Jayme Garfinkel, Nilton Molina e Patrick Larragoiti participaram da primeira palestra do Sincor Digital – Conectando o Mercado de Seguros e compartilharam os momentos mais difíceis e transformadores que viveram em todos os anos atuando no mercado de seguros, além de demonstrarem otimismo em relação ao futuro do País. A palestra "Masterclass – É possível!" aconteceu na manhã desta sexta-feira (23/10) e foi mediada pelo 1º vice-presidente do Sincor-SP, Boris Ber.

"Um dos momentos mais marcantes da minha carreira foi em 1978, quando a companhia tinha acabado de completar seis anos e meu pai faleceu. Fomos obrigados a pagar uma multa alta e não tínhamos a quem recorrer, pois vivíamos em uma ditadura. Tive a oportunidade de me encontrar com o superintendente da Susep e resolver o problema. No momento pensei: não posso largar o sonho do meu pai, meu dever é continuar com o sonho que ele tinha começado a construir", relata o ex-presidente do Conselho da Porto Seguro, Jayme Garfinkel.

Para o presidente do Conselho de Administração do Grupo SulAmérica, Patrick Larragoiti, o início da carreira como estagiário essencial para a formação profissional. "Eu trabalhava como avaliador de sinistros, recortando os jornais com os valores dos carros para saber quanto tínhamos que pagar de indenização aos segurados", explica. "Quando assumi a presidência executiva da SulAmérica, era uma companhia muito centralizadora, cheia de feudos dentro das estruturas. Transferi grande parte das responsabilidades da presidência para outras áreas, dando mais agilidade nos processos e as decisões passaram a ser compartilhadas com o Conselho. Então, passamos a ser um time, transformando a companhia numa organização fantástica", completa.

O presidente do Conselho de Administração da MAG Seguros, Nilton Molina, conta que entrou para o mercado de seguros pela corretagem. "Na época, tinha 30 anos e uma corretora de seguros, onde a SulAmérica tinha 40%, a Atlantica 40% e eu, 20%. Queríamos fazer com que a Bradesco vendesse previdência no balcão do banco e ninguém conseguia convencer eles de fazer isso. Até que me encontrei com o responsável, expliquei como funcionava e ele topou. Essa foi minha primeira experiência como segurador", declara.

Sobre o futuro, os executivos destacaram o poder de resiliência do setor de seguros e da grandeza e das oportunidades que o Brasil tem. "Olhando para o futuro, vejo que o que está acontecendo, em alguns aspectos, é positivo. Tivemos uma transformação digital que aconteceu de maneira rápida e eficiente. A telemedicina também teve um grande avanço, já que em poucas semanas, milhares de atendimentos foram realizados", acredita.

"Quase todos os ramos de atividades humanas sofreram as consequências da pandemia, além de enfrentar um clima de incertezas com a economia.
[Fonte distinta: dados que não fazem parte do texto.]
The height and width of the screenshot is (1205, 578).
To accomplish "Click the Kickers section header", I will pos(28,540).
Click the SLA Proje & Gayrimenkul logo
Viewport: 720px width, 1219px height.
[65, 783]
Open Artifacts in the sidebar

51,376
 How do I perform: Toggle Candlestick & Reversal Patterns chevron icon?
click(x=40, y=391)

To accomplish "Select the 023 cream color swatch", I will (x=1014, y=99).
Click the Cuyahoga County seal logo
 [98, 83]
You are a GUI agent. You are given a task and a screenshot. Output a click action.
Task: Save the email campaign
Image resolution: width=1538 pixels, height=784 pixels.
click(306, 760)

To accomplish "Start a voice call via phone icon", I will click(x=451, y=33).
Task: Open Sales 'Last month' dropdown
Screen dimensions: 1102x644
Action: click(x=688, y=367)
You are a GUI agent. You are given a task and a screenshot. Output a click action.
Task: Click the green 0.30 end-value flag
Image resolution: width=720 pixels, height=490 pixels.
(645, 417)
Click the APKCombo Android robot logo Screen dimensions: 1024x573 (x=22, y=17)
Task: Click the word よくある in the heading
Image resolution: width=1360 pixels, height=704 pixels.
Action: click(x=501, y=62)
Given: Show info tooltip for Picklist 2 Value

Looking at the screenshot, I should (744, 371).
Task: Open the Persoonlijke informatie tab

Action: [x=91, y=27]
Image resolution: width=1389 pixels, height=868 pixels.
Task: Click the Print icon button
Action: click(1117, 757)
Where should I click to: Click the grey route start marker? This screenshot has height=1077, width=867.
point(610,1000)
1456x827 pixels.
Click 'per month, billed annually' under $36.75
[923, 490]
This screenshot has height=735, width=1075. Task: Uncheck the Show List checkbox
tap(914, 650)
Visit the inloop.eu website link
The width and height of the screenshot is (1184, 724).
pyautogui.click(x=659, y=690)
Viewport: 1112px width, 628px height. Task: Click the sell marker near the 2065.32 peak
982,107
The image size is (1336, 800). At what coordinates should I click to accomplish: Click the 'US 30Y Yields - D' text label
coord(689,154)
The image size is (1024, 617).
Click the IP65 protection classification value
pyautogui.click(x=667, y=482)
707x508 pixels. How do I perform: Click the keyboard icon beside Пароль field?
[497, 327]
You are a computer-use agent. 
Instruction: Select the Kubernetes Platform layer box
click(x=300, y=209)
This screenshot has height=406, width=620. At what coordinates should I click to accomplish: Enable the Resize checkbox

No entanto, qual Brasil temos pela frente? Um País com potencial para ser um dos maiores produtores de energia limpa, o 3º maior mercado de consumo, além do agronegócio. O Brasil tem todos os insumos para ser um líder mundial", destaca Molina.

Para Jayme, o mercado de seguros é privilegiado. "A pandemia trouxe a percepção de proteção para a sociedade, no momento que perceberam a importância de um seguro. Nós não sofremos o que outros setores sofreram, por isso, tenho uma perspetiva positiva para o futuro".

Durante o painel, o presidente do Sincor-SP, Alexandre Camillo, anunciou um Voto de Júbilo aos executivos. A homenagem é da Câmara Municipal de São Paulo, que reconhece o trabalho que os seguradores fizeram pela cidade e pelo setor de seguros. "Em nome de todos os corretores de seguros da capital, recebam essa homenagem de agradecimento", completa Camillo.